In the entries below, count each line where "computer" appears. Give the total and nothing more.

■ **GIVEN DATA**

▬▬▬▬▬▬▬▬▬▬

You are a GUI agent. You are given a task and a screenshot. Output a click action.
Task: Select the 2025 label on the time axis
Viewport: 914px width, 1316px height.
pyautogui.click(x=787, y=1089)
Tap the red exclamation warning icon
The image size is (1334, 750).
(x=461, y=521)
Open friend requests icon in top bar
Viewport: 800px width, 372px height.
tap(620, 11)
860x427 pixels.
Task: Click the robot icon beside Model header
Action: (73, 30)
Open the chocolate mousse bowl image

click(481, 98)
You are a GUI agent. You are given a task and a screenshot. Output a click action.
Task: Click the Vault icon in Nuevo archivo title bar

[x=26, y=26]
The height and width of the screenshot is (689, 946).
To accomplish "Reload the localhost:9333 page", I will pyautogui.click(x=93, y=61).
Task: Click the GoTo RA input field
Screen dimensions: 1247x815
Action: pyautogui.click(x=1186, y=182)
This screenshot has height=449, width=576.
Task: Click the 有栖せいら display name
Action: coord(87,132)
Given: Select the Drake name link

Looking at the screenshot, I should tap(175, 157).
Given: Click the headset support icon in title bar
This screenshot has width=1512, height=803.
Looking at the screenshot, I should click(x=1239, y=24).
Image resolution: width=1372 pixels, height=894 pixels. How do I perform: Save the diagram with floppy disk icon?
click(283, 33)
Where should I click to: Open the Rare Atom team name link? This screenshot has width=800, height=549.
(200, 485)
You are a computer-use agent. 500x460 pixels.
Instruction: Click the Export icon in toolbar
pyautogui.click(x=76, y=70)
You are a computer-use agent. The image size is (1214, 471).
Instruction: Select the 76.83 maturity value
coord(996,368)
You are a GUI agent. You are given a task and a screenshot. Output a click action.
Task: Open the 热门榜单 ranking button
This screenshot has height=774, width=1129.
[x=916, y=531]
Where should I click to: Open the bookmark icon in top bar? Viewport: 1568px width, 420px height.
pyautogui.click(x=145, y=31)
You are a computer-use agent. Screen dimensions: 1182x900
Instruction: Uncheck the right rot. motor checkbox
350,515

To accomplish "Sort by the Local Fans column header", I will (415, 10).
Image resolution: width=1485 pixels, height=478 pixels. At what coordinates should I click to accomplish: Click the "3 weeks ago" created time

▬▬▬▬▬▬▬▬▬▬

■ **WRITTEN REPLY**
3